## ОТРЫВОК ТЕКСТА:
----------------

А потом, где-то в середине бала рявкнет вдруг оркестр «Казачка». Мелькнут алые лампасы, и синь шароваров пойдет стлаться по доскам, а потом в «колесе» пройдутся руки по полу, застучит пулеметной дробью подкованный каблук Коли Басова или Бориса Кундрюцкова. Тут и из толпы нетанцующих вырвется кто-нибудь, не сдержится и начнет чесать по-станичному. Тут иной раз и малыши не стерпят. Выскочит вьюном черномазый, как цыганенок, Митя Мерзликин и «докажет свое» (а в будущем пуля красного партизана уложит его в конной атаке. А брата его Петю свалят болезни где-то в сибирской тайге, после многих лет концлагеря. И не Коле ли Букину отобьют румынские «сикуранцы» почки и ребра при переходе границы?).
А затем после грома рукоплесканий заунывно запоет лезгинка. Начнет с «молитвы Шамиля»:
И вылетит из толпы Шура Беломестнов в белой черкеске и, едва касаясь пола чувяками, кошачьей, неслышной поступью заскользит по полу. Все чаще, все воинственнее ритм… А за Шурой – резиновыми ногами стелется по земле ладно скроенный Петя Вертепов. Как там у него ноги приклеены, один Бог ведает, но выделывает он ими такие чудеса, что диву даешься. И время от времени слышится из толпы одобрительное «Ас-с-с-са…» и восклицания «Урсач!» и «Аджа!».

----------------

## ЧТО ТРЕБУЕТСЯ:
Перепишите отрывок о бале целиком, не изменив в нем ни слова и ни знака. Приведенный далее список для работы не понадобится.

----------------

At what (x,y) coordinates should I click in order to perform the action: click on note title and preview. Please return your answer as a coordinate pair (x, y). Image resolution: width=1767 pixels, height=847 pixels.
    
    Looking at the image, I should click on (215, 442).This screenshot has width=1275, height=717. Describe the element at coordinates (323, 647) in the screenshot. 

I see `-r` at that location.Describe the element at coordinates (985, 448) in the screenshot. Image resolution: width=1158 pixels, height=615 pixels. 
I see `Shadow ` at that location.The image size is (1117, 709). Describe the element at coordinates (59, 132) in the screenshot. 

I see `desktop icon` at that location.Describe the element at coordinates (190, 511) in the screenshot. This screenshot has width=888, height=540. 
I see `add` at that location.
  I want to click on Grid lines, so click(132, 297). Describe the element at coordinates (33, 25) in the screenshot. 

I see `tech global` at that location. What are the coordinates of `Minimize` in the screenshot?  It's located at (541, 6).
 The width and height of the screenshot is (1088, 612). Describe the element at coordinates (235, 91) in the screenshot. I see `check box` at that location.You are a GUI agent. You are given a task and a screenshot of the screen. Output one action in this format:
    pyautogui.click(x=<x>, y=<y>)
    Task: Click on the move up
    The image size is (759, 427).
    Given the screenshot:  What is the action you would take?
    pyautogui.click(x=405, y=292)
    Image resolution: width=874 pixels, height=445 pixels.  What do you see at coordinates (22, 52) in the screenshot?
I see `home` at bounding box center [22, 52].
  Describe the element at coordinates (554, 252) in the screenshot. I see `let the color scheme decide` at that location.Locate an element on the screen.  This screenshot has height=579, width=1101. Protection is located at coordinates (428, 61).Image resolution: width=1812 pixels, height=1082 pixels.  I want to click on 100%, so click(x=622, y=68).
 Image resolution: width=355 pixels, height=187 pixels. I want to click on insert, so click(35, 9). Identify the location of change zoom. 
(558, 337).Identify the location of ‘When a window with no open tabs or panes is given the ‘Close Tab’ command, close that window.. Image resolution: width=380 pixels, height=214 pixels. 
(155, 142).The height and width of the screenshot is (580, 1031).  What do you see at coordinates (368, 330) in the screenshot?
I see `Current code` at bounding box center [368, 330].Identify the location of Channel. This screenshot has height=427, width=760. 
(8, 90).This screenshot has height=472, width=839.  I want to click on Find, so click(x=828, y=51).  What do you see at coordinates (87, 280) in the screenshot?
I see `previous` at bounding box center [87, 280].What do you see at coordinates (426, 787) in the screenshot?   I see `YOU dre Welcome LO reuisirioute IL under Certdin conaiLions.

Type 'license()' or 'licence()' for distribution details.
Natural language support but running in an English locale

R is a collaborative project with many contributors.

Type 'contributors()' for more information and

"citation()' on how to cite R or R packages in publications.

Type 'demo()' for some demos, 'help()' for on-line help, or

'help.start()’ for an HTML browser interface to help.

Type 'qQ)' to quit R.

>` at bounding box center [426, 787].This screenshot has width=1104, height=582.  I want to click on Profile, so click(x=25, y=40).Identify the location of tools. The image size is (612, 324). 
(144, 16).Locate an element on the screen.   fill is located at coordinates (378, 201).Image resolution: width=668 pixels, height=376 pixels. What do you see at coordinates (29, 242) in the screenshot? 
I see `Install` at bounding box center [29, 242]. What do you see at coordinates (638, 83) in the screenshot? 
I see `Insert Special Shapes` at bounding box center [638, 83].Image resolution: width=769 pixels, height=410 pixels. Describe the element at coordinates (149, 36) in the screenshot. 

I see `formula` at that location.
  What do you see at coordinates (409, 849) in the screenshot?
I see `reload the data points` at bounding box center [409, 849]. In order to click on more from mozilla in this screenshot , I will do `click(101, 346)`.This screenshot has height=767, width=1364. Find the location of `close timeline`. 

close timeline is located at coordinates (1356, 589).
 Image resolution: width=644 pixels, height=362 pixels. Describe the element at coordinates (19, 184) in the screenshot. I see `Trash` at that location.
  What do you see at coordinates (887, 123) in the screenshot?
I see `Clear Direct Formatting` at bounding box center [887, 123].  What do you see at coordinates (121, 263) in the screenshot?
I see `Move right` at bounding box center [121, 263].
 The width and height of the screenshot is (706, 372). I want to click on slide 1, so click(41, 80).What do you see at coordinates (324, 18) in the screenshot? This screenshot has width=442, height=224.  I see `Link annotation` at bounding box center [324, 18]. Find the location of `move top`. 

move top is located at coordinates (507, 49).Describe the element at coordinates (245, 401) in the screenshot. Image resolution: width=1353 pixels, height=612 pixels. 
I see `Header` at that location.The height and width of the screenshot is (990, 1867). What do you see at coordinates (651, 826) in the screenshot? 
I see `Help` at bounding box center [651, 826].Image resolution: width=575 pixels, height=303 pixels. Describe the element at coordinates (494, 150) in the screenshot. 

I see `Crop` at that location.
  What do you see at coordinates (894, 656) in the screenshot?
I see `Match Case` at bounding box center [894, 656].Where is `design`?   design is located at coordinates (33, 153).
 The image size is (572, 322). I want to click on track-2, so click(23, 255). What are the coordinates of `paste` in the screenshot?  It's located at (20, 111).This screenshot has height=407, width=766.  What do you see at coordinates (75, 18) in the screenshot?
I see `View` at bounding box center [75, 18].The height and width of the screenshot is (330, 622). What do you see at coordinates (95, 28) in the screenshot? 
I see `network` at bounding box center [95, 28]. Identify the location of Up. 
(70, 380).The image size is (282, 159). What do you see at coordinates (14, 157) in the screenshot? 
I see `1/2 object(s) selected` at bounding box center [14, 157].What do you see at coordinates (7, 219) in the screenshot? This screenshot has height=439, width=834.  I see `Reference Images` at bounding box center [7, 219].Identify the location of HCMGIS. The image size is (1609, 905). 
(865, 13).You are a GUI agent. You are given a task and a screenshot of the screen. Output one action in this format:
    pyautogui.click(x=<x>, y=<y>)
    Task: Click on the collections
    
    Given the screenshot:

----------------

## РЕШЕНИЕ ЗАДАНИЯ:
А потом, где-то в середине бала рявкнет вдруг оркестр «Казачка». Мелькнут алые лампасы, и синь шароваров пойдет стлаться по доскам, а потом в «колесе» пройдутся руки по полу, застучит пулеметной дробью подкованный каблук Коли Басова или Бориса Кундрюцкова. Тут и из толпы нетанцующих вырвется кто-нибудь, не сдержится и начнет чесать по-станичному. Тут иной раз и малыши не стерпят. Выскочит вьюном черномазый, как цыганенок, Митя Мерзликин и «докажет свое» (а в будущем пуля красного партизана уложит его в конной атаке. А брата его Петю свалят болезни где-то в сибирской тайге, после многих лет концлагеря. И не Коле ли Букину отобьют румынские «сикуранцы» почки и ребра при переходе границы?).
А затем после грома рукоплесканий заунывно запоет лезгинка. Начнет с «молитвы Шамиля»:
И вылетит из толпы Шура Беломестнов в белой черкеске и, едва касаясь пола чувяками, кошачьей, неслышной поступью заскользит по полу. Все чаще, все воинственнее ритм… А за Шурой – резиновыми ногами стелется по земле ладно скроенный Петя Вертепов. Как там у него ноги приклеены, один Бог ведает, но выделывает он ими такие чудеса, что диву даешься. И время от времени слышится из толпы одобрительное «Ас-с-с-са…» и восклицания «Урсач!» и «Аджа!».